■ TASK BRIEF: Copy the material below line for line, keeping every character unchanged.
start RECORDED INFORMATION
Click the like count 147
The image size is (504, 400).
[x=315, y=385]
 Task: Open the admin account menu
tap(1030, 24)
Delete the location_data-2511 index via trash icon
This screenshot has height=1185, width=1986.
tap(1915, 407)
end RECORDED INFORMATION
■ RIGHT ANSWER:
Click the like count 147
The image size is (504, 400).
[x=315, y=385]
 Task: Open the admin account menu
tap(1030, 24)
Delete the location_data-2511 index via trash icon
This screenshot has height=1185, width=1986.
tap(1915, 407)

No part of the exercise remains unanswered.